NVIDIA driver not loaded after GCC upgrade

We have a Lambda Labs workstation running on 18.04.6 LTS (Bionic Beaver), the NVIDIA driver stopped loading after an user upgraded GCC few days ago. I have tried to uninstall and reinstalled the Lambda Stack for deep learning that is supposed to covered the NVIDIA drivers with all the deep learning modules like cuda, tensorflow and pytorch.

I have been researching on this issue for couple of days, and any helps would be greatly appreciated. I have checked that secure boot is disabled, and nvidia is not blacklisted in modprobe.d, and I have seen and tried other suggestions I found in other posts but nothing has worked so far. As far as I can tell, the compiled driver is 515.65.01 and GCC is 9.4.0

I found a similar case in NVIDIA Developer forum (Unable to load Nvidia Driver for Ubuntu 20.04 LTS - #3 by pratheek.ponnuru - Linux - NVIDIA Developer Forums), and the solution was to recompile the driver with standard header with:

sudo apt install --install-recommends linux-generic-hwe-20.04

I imagine that I would need to change from 20.04 to 18.04 to match my Ubuntu version, does that look like a possible solution?

Thanks,

1 Like

I would recommend sending a email to ‘support@lambdal.com’
With the ‘nvidia-bug-report.log.gz’ from ‘sudo nvidia-bug-report.sh’
and the ‘dpkg.txt’ from ‘sudo dpkg --list > dpkg.txt’

Also if you can showing the output of the:
$ sudo apt-get update && sudo apt-get upgrade

It should show the conflicts

In the past there was a common issue of the build would only work with specific GCC versions, so as long as it is the default that ships with Ubuntu LTS it should work. (the linux-generic-hwe-*, should only be the one for that ubuntu version).

Hi Mark,

Thank you for the input, the issue was resolved last Sunday with someone’s help from the NVIDIA Developer Forum (Ubuntu 18.04 NVIDIA driver not loaded after GCC update - #9 by generix - Linux - NVIDIA Developer Forums), I had to set NVreg_ModifyDeviceFiles=1 in /etc/modprobe.d/50_nvidia.conf, update initramfs, and reboot, and now nvidia-smi is working correctly.

The cause might be what you described that with the GCC version, it all started when the user updated GCC from the default 7.5 to 9.4.

Thanks,
========
■ **Given task A**: Render this sentence from the NVIDIA driver thread in Spanish: "I have checked that secure boot is disabled, and nvidia is not blacklisted in modprobe.d, and I have seen and tried other suggestions I found in other posts but nothing has worked so far."
■ **Given task B**: According to the NVIDIA driver thread, in which file was NVreg_ModifyDeviceFiles=1 set to fix the problem?
■ **Given task C**: Quote the NVIDIA driver thread between "In the past" and "7.5 to 9.4.", inclusive.
The material that follows has no connection to the NVIDIA driver thread.

■ **Supplied data**:
========
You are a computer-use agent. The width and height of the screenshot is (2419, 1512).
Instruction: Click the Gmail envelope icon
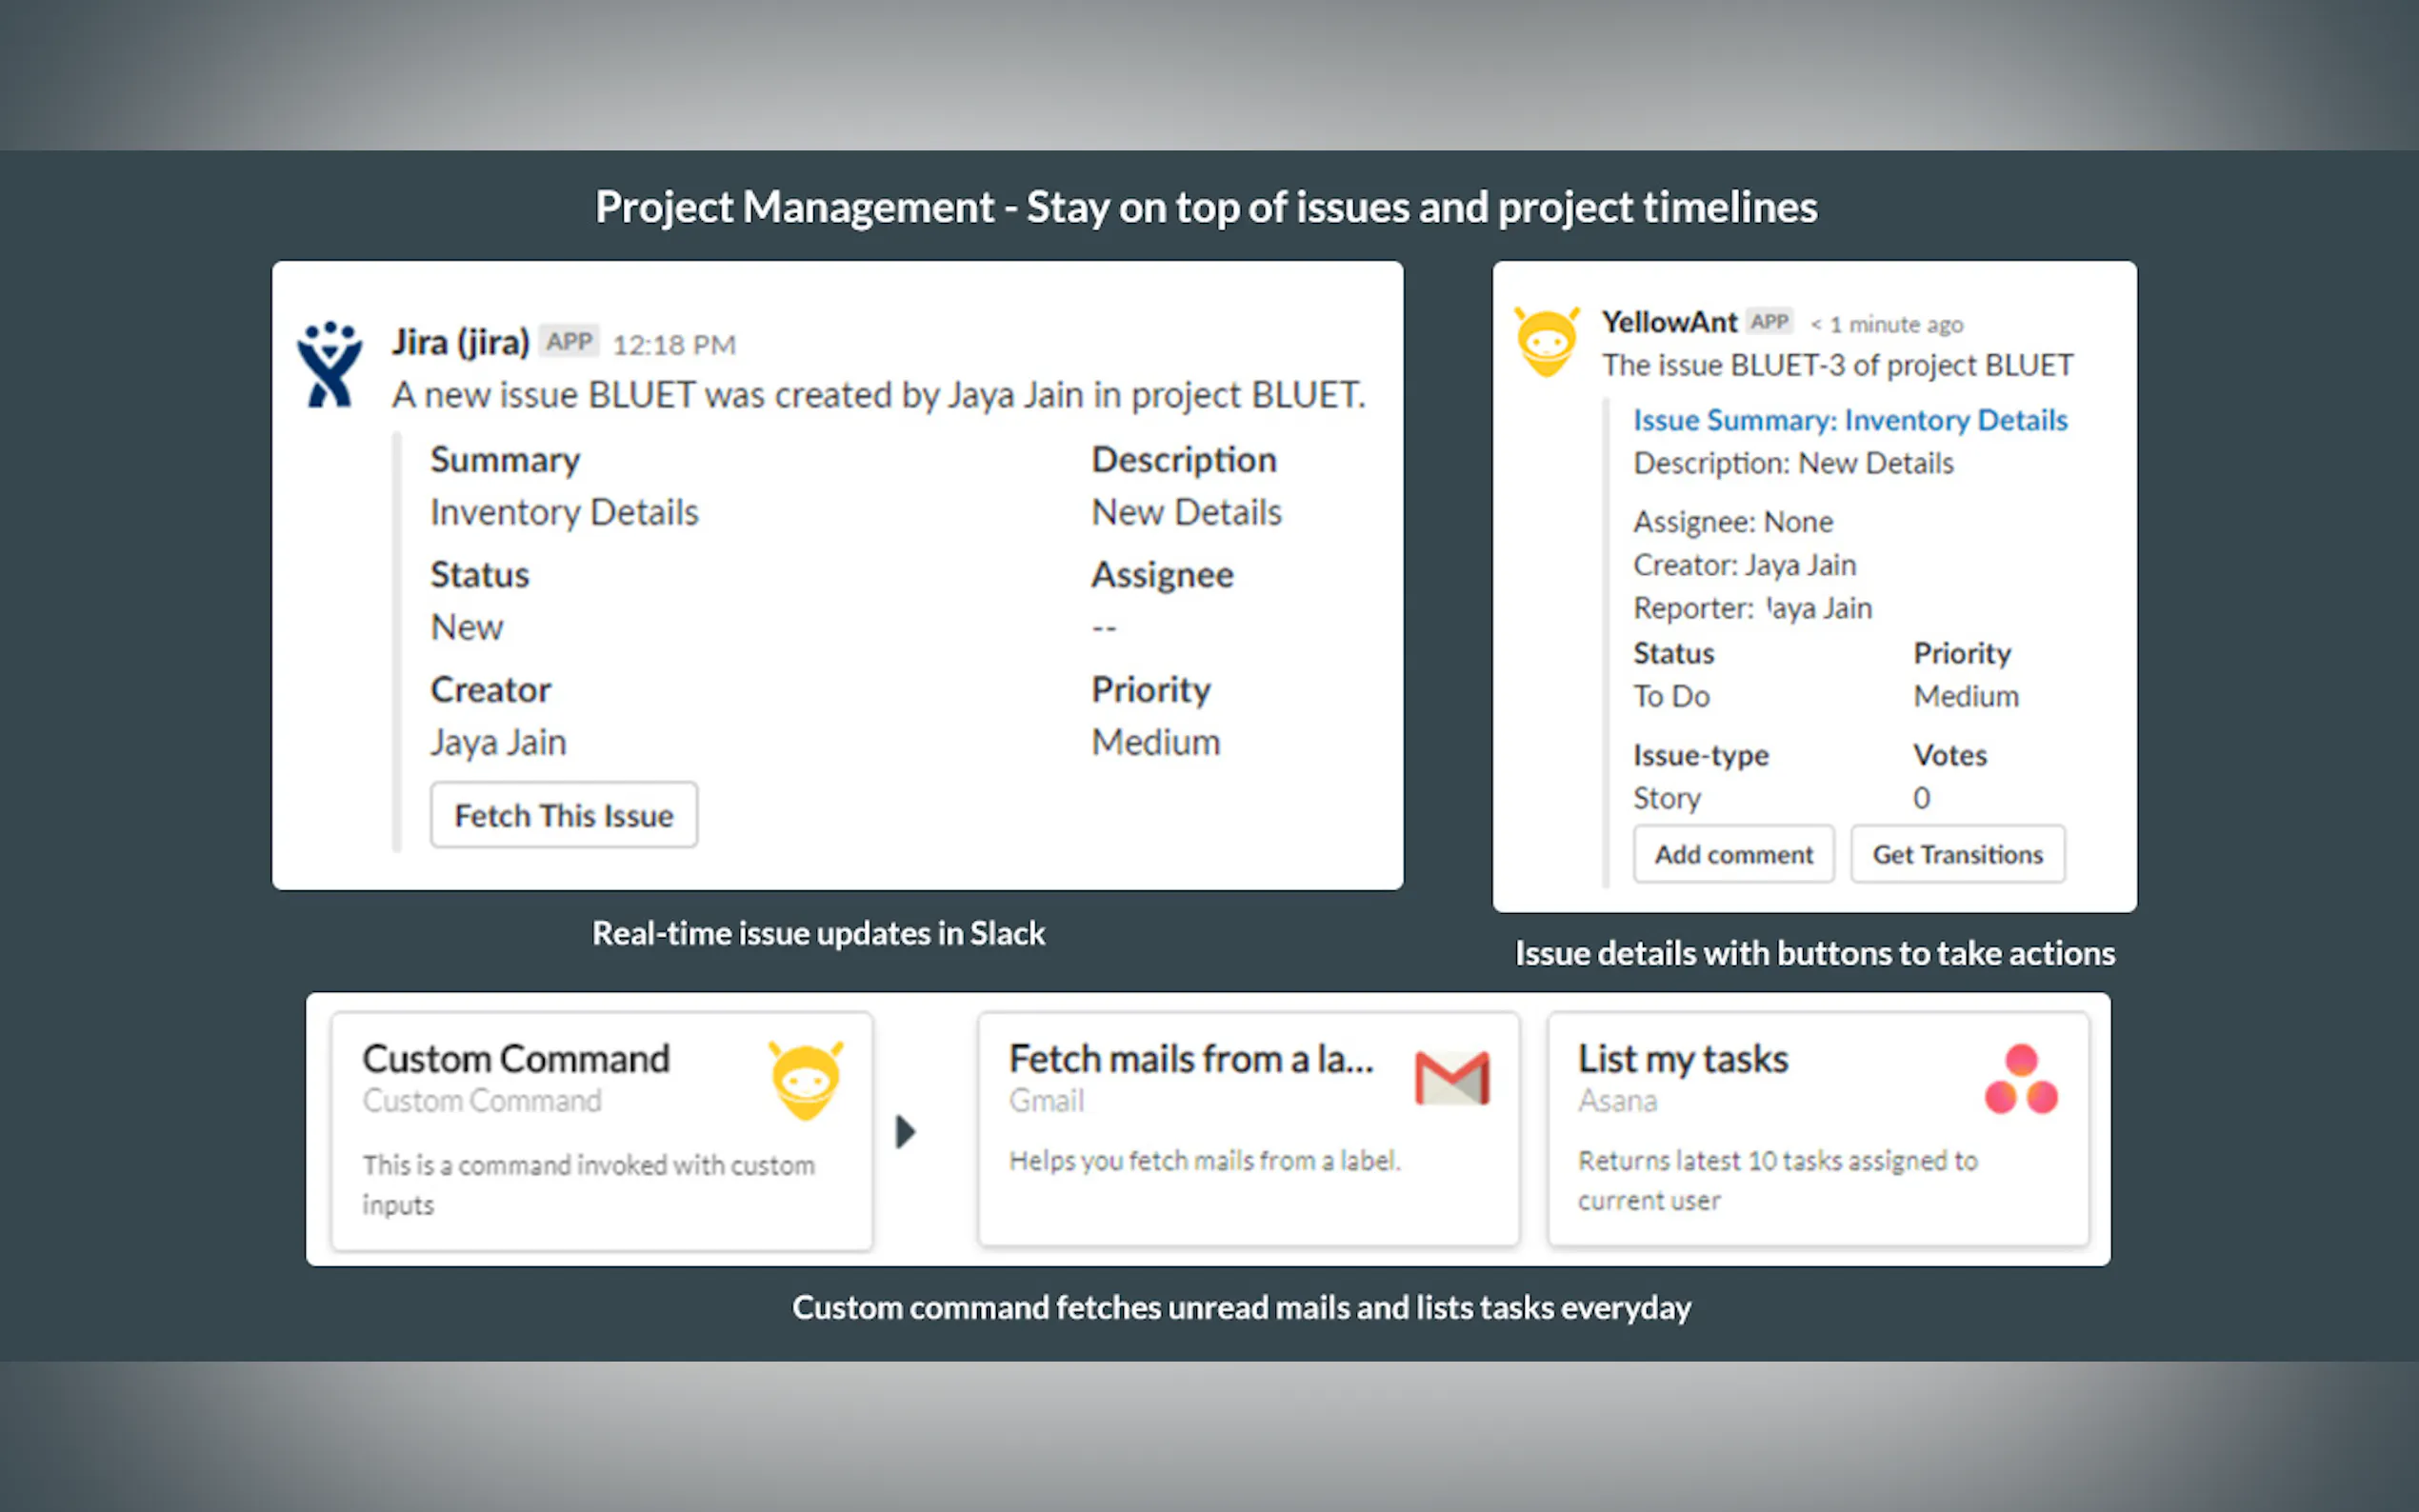pyautogui.click(x=1452, y=1078)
========
■ **Full response A**: He comprobado que el arranque seguro está desactivado y que nvidia no está en la lista negra de modprobe.d, y he visto y probado otras sugerencias que encontré en otras publicaciones, pero hasta ahora nada ha funcionado.

■ **Full response B**: /etc/modprobe.d/50_nvidia.conf

■ **Full response C**:
In the past there was a common issue of the build would only work with specific GCC versions, so as long as it is the default that ships with Ubuntu LTS it should work. (the linux-generic-hwe-*, should only be the one for that ubuntu version).

Hi Mark,

Thank you for the input, the issue was resolved last Sunday with someone’s help from the NVIDIA Developer Forum (Ubuntu 18.04 NVIDIA driver not loaded after GCC update - #9 by generix - Linux - NVIDIA Developer Forums), I had to set NVreg_ModifyDeviceFiles=1 in /etc/modprobe.d/50_nvidia.conf, update initramfs, and reboot, and now nvidia-smi is working correctly.

The cause might be what you described that with the GCC version, it all started when the user updated GCC from the default 7.5 to 9.4.